──────── Given data ────────

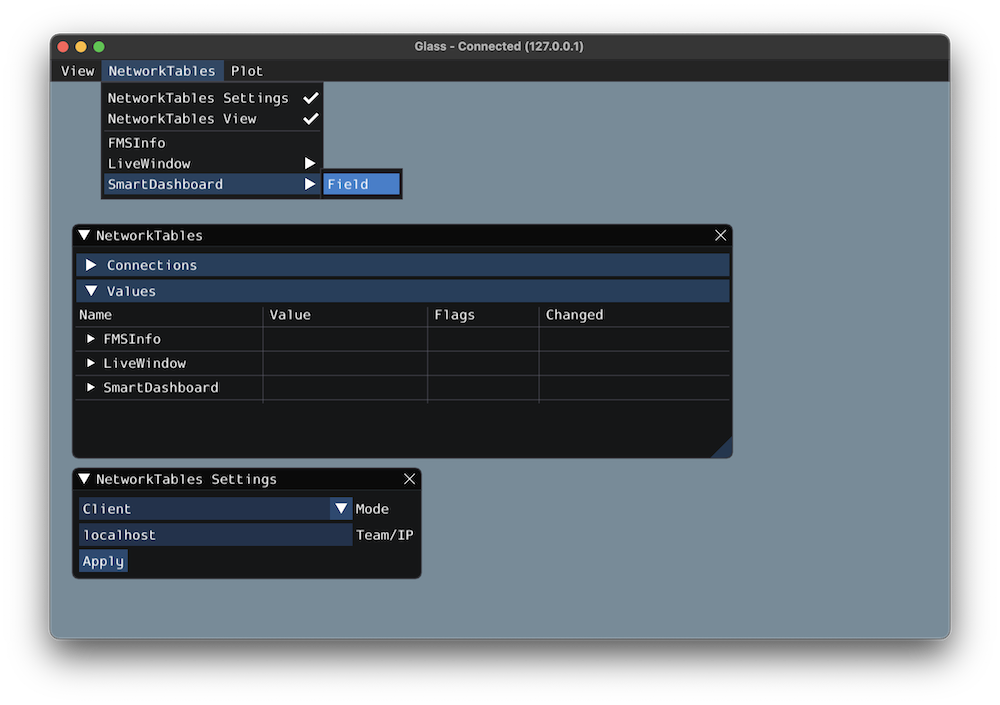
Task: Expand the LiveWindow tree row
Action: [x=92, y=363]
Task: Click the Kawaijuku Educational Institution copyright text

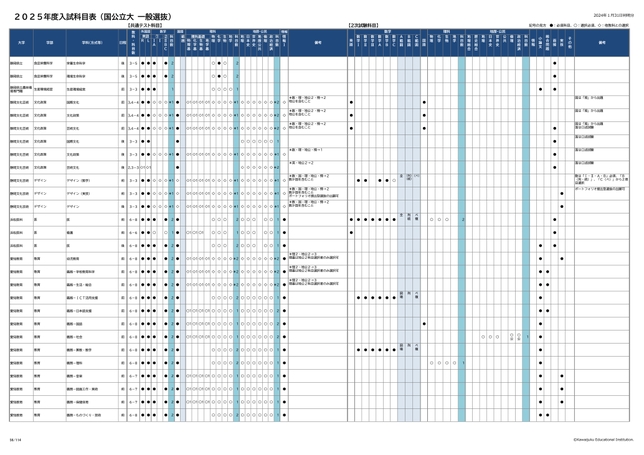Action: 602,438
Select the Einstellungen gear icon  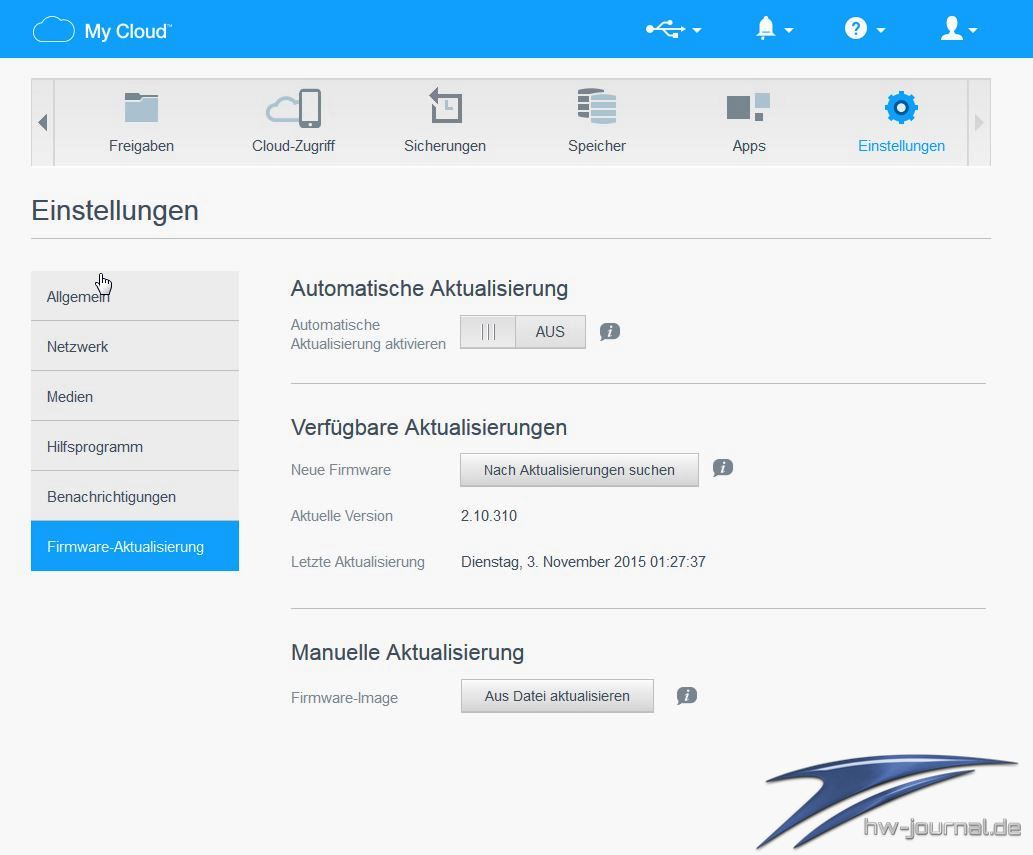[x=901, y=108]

────────
──────── Given data ────────

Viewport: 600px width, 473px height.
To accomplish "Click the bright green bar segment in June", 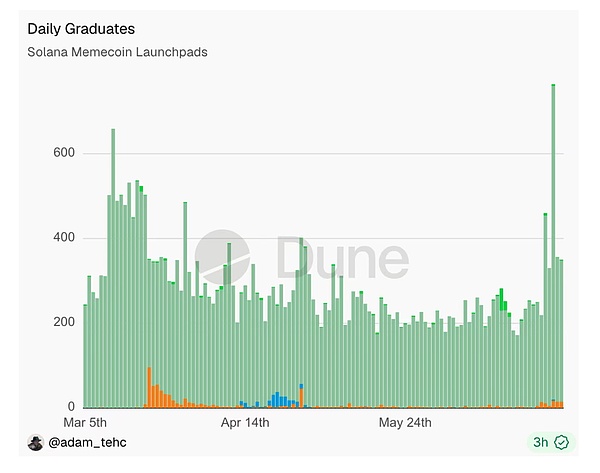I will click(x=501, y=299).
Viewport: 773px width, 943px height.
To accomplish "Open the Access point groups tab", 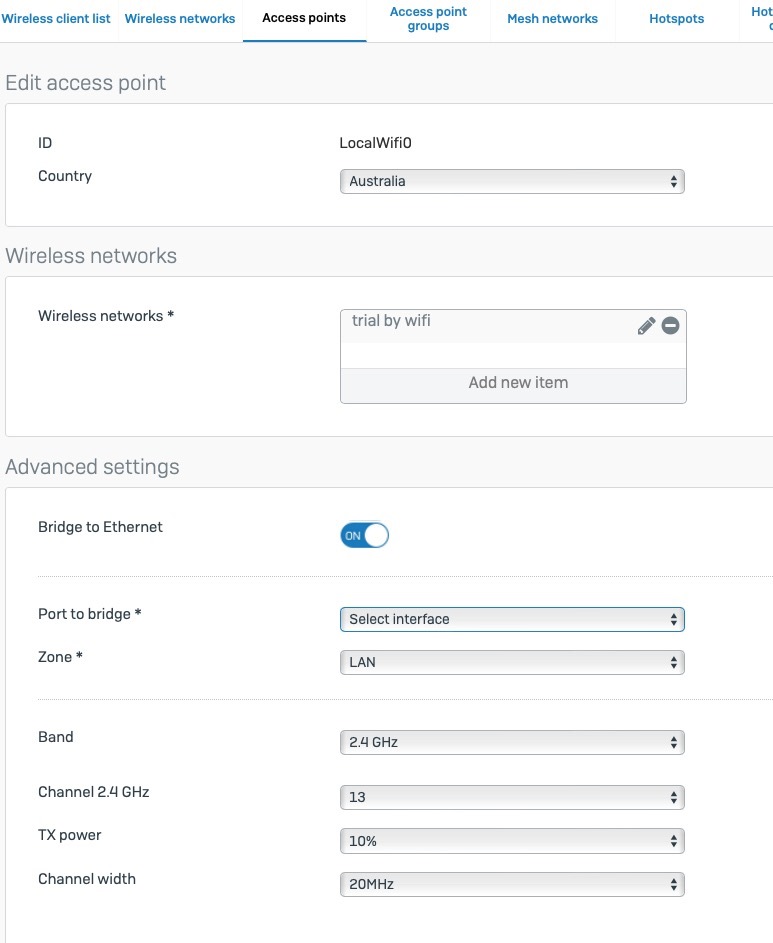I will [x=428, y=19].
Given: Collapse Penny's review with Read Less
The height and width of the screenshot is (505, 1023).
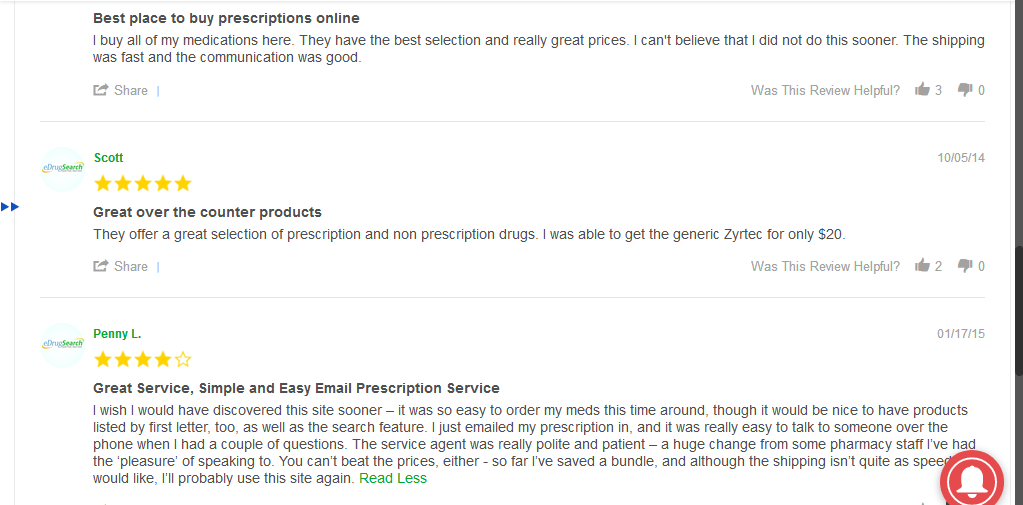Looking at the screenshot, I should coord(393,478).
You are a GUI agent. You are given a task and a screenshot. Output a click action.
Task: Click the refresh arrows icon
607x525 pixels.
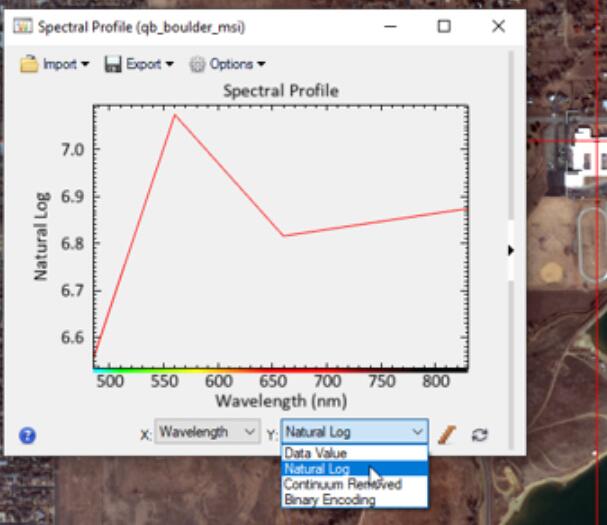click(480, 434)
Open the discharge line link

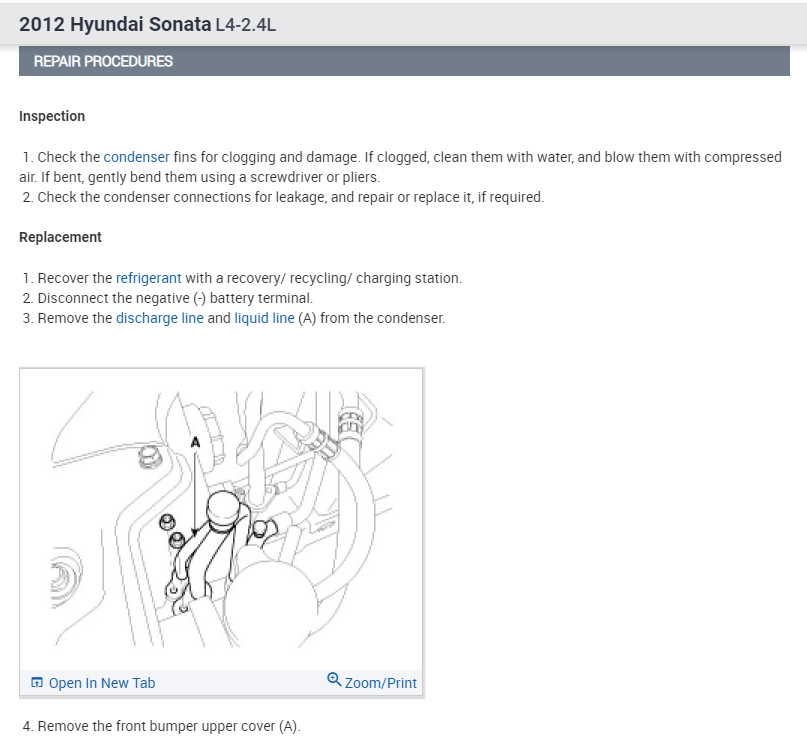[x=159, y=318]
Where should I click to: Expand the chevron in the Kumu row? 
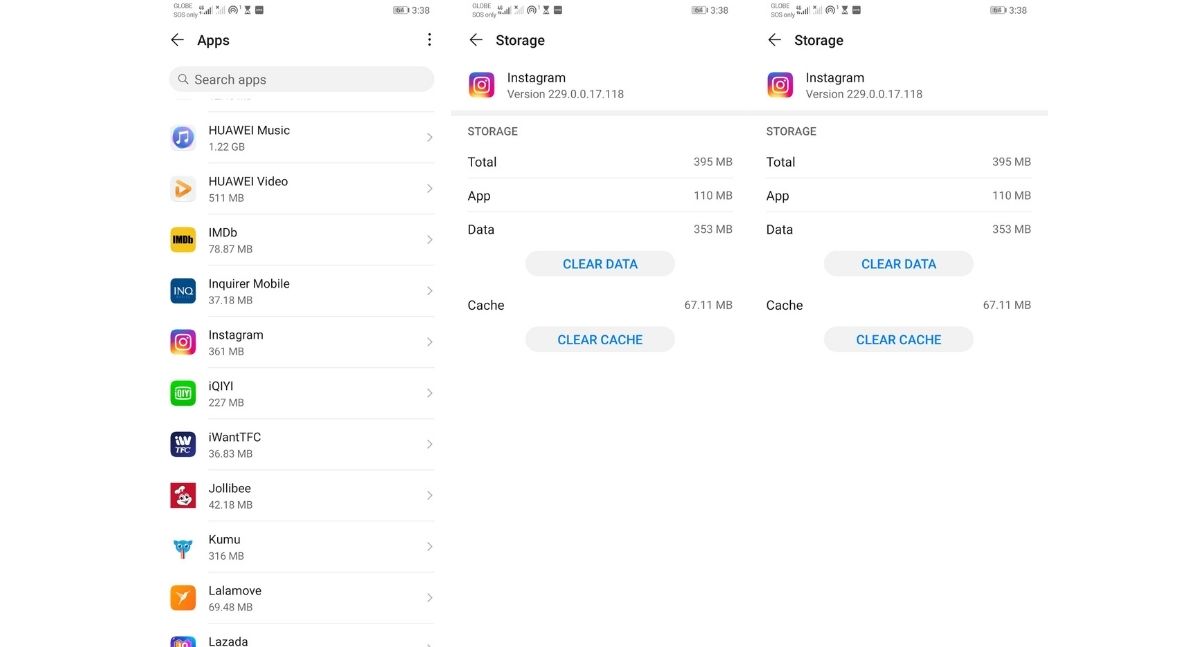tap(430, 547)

────────

Problem requirements | Read through the entries above and copy each line that has the string "Viewport" in it.

Answer section |
Viewport: 600px width, 473px height.
Viewport: 773px width, 943px height.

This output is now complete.